Kate Royal is well on her way to establishing herself as one of the finest sopranos to have emerged in Britain for some years. We tend to think of her primarily as a Mozartian: her performances of some of the concert arias at this year's Proms and as Zaide at the Edinburgh festival linger in the memory as being startlingly beautiful; her Countess in Le Nozze di Figaro for Gyndebourne on Tour has been received with enthusiasm. For her recital with pianist Simon Lepper, however, she turned away from Mozart to Brahms, Schumann and Debussy, with equally impressive results.
Royal's voice is, of course, extraordinary in its beauty and amplitude, and as a lieder singer she is frequently non-interventionist, preferring to let sound and melody convey sense and meaning rather than opting for declamatory enunciation of the text. The lurching vocal line of Brahms's Vom Strande, thrillingly projected, told us all we needed to know about the wildness of the heroine's grief at separation from her lover. Subtle dynamics delineated the fluctuating moods of Schumann's Mignon Lieder. The only drawback in her approach is an occasional tendency to drop consonants in order, one suspects, to facilitate the production of that glorious sound.
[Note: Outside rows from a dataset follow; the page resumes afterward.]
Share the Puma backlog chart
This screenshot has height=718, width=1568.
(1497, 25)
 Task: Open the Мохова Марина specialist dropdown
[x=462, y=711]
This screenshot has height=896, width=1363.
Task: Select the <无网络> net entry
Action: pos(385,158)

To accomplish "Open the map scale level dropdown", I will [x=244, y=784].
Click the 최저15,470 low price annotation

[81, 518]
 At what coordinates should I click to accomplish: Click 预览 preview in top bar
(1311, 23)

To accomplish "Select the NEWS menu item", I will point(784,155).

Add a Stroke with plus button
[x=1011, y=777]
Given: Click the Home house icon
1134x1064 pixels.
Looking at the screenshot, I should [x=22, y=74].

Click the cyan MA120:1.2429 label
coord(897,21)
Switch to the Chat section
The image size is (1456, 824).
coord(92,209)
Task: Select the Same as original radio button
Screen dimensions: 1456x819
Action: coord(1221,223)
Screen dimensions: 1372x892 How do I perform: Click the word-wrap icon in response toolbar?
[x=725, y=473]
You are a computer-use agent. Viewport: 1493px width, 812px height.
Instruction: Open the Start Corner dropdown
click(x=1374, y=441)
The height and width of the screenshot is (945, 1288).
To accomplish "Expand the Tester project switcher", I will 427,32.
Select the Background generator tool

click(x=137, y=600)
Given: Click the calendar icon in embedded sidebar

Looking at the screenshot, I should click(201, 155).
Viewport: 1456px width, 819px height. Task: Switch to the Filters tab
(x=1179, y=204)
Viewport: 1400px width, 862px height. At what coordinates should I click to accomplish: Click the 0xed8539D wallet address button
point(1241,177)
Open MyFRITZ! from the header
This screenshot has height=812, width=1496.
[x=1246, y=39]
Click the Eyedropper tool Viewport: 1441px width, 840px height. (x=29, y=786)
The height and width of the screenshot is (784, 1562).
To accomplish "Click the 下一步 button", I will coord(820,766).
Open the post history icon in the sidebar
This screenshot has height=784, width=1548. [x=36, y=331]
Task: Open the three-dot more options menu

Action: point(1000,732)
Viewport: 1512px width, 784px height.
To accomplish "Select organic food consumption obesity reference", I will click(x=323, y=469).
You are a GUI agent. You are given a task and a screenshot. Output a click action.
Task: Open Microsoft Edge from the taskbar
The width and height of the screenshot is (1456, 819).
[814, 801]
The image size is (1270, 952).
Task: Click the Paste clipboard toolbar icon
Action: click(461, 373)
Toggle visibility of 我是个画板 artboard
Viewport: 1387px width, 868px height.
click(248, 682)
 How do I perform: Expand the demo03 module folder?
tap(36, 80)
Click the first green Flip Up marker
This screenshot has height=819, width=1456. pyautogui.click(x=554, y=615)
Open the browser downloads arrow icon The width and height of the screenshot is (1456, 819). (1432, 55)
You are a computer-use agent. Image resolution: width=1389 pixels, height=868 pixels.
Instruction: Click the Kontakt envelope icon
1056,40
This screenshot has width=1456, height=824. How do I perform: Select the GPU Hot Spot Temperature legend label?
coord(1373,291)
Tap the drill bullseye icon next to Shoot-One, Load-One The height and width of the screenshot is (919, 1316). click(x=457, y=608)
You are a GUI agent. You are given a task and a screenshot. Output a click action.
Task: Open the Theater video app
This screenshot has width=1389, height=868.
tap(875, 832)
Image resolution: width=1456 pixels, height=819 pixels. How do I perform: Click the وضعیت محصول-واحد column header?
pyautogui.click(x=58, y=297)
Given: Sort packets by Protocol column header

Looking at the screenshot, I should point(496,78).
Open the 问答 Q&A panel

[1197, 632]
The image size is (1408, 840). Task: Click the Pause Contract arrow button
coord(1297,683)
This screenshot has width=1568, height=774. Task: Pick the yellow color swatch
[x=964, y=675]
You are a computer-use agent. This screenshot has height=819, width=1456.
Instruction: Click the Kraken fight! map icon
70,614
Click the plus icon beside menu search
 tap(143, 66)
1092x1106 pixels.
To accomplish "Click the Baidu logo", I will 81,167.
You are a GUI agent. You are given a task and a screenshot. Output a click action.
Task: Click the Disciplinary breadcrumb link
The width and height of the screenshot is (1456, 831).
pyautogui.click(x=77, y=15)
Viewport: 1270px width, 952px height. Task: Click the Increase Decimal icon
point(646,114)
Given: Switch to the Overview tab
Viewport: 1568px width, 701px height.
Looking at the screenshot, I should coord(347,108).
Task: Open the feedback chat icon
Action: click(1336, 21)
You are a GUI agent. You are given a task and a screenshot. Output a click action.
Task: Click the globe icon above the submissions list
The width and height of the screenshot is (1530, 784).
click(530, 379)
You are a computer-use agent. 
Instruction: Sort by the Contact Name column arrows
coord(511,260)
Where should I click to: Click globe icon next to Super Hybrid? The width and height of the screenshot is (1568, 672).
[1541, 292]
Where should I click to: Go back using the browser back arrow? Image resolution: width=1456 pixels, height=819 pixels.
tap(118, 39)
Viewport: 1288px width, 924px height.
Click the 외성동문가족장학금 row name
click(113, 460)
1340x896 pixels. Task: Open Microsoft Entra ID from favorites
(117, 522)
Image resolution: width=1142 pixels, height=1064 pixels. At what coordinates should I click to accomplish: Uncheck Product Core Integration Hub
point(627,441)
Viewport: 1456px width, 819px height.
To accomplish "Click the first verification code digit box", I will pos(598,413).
The high point, however, came with Debussy's Ariettes Oubliées, a setting of erotic poems by Verlaine, dating from 1887. Most interpreters whisper them in veiled tones, though Royal was much more blatant in capturing the sensuality and bitterness of the "fatigue amoureuse" that characterises the cycle as a whole. Lepper, a fine accompanist, was at his best here, too. The songs betray the influence of Tristan und Isolde more than Debussy would ever have admitted, and Lepper's playing underpinned the shimmering chords of the piano writing with a Wagnerian weight and density that seemed shockingly apt throughout.